Once I got back, bringing a new, higher, happy shiny puppy energy with me, I wanted to take one more pass at the book. I wanted to edit it in peace, having felt a bit rushed through the process before (like I said, in the future, I will not write and coach at the same time). So, I took a week off from coaching and spent some time with my “baby”, smoothing out a few more rough edges. But mostly, I spent time reading, and realizing just how amazing this book is. I realized that I’d been afraid that I might’ve missed something, that it wasn’t clear, or that I didn’t include everything I wanted. On this final read through, I realized that I’d covered it all. Now that I’ve had the chance to review the manuscript in peace, I feel completely aligned with it (the last bit of fear was the doubt that I hadn’t covered it all). The book has an energy of its own, just like a child, and I trust it completely to do what it’s going to do.

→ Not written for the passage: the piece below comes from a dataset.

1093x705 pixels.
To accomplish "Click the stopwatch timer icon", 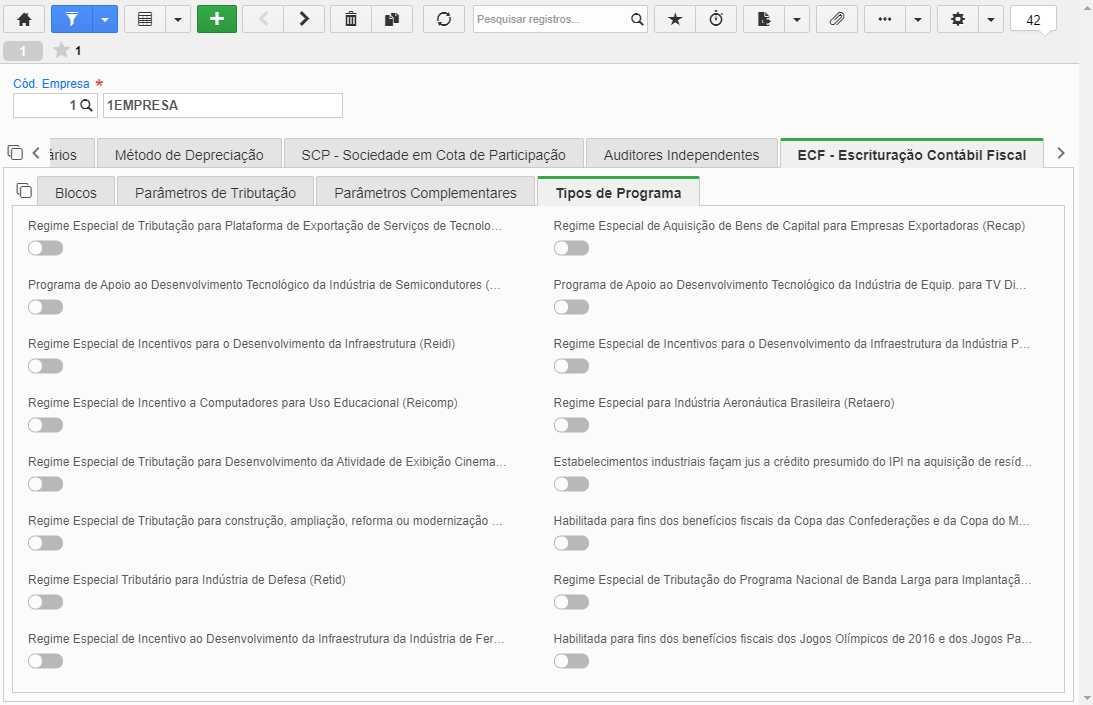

It’s almost like I’ve now become a participant in that manifestation. It’s not MINE anymore. I don’t own it. I just get to play with it in the most delicious way.
Where do I go from here?
As the book’s energy continues to build so that it can reach more and more people, I’ll have to continue to keep up with it. I do this by working with the visualization of what I want – the same vision I’ve held all along. The more I do this, the better I feel about it; the more certain I am that the book is going to be a success. Of course, by success, I don’t just mean financial success (if I was trying to make as much money as possible off of this book, I would’ve self-published it). For me, success means that the book will reach as many people as possible, will expose new people to my work, and will actually allow people to gain more control over their realities. Money, I’m sure, will be a side effect of this success, but it’s certainly not the main goal.
Right now, I feel incredibly good about the book. I have absolute confidence that it will reach the audience that asked for it. I also KNOW that it will help me take Deliberate Receiving to a whole new level. I’m already lining up speaking engagements, which is part of the next phase for me (I love speaking!) I can’t wait to see the first physical copy – to hold my “baby” in my hot little hands. And I really can’t wait to get your feedback (I envision it being loaded with awesomeness!), to hear what you think about it, once you’ve read it. July 27th can’t come fast enough for me, I tell ya! Yay!
And now, I must obviously do the happy dance. Won’t you join me?